What is being asked →
Your answer is one number, how many lines in the entries include "gear".

The data →
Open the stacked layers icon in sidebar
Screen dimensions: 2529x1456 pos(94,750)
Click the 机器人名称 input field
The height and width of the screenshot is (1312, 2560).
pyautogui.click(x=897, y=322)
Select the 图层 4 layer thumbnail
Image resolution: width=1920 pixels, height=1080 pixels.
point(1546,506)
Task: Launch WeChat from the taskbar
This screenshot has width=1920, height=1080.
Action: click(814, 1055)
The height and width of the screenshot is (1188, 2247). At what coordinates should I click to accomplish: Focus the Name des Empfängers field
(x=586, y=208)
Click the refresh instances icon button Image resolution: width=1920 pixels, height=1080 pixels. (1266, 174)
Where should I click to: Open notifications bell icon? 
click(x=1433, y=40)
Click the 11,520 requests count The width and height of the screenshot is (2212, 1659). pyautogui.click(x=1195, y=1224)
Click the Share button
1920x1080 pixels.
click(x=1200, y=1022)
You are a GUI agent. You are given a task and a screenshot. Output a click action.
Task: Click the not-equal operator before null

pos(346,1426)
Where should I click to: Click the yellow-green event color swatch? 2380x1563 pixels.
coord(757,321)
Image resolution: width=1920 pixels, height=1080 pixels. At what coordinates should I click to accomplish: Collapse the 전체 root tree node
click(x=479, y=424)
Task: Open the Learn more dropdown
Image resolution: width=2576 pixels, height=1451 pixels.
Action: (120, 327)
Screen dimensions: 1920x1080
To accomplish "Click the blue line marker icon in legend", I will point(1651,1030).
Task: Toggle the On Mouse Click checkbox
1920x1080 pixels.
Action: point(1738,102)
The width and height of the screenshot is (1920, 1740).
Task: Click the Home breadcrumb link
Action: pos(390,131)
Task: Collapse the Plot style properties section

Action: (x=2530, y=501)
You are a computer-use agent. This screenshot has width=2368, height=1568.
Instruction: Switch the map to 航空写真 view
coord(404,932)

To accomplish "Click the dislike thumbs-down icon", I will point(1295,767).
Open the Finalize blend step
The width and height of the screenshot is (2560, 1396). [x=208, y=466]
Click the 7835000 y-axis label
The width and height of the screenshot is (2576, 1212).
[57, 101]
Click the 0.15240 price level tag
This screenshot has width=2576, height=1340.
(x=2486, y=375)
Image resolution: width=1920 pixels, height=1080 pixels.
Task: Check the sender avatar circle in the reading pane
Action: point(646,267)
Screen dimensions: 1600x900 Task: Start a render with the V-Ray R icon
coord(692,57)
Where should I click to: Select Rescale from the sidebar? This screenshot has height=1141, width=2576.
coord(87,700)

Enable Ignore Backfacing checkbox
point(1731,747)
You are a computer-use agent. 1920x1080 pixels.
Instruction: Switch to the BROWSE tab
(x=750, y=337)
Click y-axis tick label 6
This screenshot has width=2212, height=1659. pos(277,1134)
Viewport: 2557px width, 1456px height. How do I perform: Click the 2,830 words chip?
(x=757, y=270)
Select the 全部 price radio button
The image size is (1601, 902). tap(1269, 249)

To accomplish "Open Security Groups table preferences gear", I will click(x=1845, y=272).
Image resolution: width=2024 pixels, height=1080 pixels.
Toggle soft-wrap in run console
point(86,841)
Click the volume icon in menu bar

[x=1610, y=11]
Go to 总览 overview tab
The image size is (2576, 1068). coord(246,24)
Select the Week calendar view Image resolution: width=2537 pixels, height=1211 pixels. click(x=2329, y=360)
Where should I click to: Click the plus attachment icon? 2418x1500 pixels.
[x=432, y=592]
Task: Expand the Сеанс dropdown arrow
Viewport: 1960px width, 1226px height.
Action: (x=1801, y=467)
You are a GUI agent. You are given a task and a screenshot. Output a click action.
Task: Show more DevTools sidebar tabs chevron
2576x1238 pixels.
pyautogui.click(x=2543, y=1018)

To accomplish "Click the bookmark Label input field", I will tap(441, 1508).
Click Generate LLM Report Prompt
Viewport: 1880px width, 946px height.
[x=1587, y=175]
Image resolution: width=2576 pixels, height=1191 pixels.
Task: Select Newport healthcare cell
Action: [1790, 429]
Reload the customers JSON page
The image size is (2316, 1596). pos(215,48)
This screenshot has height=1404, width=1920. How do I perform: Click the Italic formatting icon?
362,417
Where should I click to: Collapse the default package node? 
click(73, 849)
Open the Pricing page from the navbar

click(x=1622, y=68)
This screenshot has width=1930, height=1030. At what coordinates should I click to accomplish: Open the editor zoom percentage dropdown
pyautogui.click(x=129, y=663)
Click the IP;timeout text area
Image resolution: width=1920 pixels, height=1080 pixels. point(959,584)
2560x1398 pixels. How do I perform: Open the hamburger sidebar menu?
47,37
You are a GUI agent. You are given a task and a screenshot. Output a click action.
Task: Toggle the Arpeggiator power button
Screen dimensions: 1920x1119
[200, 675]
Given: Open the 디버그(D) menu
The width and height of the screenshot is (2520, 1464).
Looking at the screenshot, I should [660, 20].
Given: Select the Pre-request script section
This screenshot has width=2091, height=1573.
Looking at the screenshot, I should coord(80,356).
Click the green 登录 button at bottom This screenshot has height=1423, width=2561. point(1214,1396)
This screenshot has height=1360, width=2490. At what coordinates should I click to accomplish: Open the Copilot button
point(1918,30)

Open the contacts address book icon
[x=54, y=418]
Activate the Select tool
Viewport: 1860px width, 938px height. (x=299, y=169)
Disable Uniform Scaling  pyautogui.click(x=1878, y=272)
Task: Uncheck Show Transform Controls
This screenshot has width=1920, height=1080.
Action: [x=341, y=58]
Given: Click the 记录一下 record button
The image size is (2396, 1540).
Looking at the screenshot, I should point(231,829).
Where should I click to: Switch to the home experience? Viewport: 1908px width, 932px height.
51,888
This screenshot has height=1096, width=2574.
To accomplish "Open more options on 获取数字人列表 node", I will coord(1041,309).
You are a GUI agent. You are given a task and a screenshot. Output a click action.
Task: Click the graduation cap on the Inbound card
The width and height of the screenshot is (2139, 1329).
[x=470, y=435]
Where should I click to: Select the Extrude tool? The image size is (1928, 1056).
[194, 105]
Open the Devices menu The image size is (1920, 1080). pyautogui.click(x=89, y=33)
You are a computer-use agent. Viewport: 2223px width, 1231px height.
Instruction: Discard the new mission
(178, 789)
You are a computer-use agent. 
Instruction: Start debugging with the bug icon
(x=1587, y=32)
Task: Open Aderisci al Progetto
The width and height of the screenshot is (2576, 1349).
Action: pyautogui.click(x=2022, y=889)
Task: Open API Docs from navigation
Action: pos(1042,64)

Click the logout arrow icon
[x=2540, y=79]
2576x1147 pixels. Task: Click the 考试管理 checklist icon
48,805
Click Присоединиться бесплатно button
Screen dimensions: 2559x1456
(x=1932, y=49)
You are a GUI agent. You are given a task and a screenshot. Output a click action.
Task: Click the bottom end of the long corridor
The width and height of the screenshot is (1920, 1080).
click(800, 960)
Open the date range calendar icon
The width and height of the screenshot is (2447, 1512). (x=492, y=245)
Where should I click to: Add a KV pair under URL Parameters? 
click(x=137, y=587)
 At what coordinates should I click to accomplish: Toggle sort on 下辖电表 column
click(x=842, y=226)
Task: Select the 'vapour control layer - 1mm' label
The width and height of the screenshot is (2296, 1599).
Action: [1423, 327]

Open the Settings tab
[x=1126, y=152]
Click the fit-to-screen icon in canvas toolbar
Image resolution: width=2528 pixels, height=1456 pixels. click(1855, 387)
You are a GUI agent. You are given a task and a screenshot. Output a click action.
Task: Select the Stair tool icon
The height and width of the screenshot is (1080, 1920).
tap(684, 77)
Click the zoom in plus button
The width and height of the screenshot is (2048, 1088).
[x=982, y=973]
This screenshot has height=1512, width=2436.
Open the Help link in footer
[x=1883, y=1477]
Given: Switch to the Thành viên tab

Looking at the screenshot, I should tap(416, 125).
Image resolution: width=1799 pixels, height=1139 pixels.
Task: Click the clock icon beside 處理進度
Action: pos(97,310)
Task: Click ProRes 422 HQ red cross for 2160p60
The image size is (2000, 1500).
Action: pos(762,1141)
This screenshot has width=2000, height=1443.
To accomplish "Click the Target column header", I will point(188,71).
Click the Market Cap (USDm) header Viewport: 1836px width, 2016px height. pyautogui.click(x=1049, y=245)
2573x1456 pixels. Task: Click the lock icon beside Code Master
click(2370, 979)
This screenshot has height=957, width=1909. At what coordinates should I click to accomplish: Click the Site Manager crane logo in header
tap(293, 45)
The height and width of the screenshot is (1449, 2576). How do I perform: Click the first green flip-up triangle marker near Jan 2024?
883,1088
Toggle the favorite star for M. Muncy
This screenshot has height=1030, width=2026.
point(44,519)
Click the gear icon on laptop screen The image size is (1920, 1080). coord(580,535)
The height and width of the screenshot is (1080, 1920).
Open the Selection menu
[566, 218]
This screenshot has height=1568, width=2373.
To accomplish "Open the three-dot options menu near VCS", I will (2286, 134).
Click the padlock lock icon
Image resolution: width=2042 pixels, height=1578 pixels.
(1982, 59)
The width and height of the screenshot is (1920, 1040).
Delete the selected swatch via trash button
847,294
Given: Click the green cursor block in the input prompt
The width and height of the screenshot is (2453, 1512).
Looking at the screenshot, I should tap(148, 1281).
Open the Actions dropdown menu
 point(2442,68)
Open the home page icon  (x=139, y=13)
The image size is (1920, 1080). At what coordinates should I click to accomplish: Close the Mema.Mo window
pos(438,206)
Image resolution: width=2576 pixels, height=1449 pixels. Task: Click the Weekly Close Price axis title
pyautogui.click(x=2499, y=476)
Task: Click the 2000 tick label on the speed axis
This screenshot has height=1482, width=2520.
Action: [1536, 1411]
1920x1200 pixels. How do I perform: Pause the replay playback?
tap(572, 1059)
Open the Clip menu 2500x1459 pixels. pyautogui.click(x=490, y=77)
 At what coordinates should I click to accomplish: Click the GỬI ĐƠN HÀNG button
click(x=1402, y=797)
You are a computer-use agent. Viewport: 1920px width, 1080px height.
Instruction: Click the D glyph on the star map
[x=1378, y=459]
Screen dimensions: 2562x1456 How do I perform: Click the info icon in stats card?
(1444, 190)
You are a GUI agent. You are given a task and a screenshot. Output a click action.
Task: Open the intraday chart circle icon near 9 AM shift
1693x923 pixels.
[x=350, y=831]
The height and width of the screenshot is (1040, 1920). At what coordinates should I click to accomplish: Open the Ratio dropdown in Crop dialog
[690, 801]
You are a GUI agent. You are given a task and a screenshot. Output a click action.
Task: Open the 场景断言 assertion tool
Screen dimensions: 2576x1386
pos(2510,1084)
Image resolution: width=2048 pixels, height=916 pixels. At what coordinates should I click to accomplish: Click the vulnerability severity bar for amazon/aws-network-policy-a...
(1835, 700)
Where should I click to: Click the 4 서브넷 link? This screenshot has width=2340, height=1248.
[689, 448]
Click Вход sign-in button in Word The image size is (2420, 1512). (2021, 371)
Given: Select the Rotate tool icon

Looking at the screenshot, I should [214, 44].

Response for this exercise →
2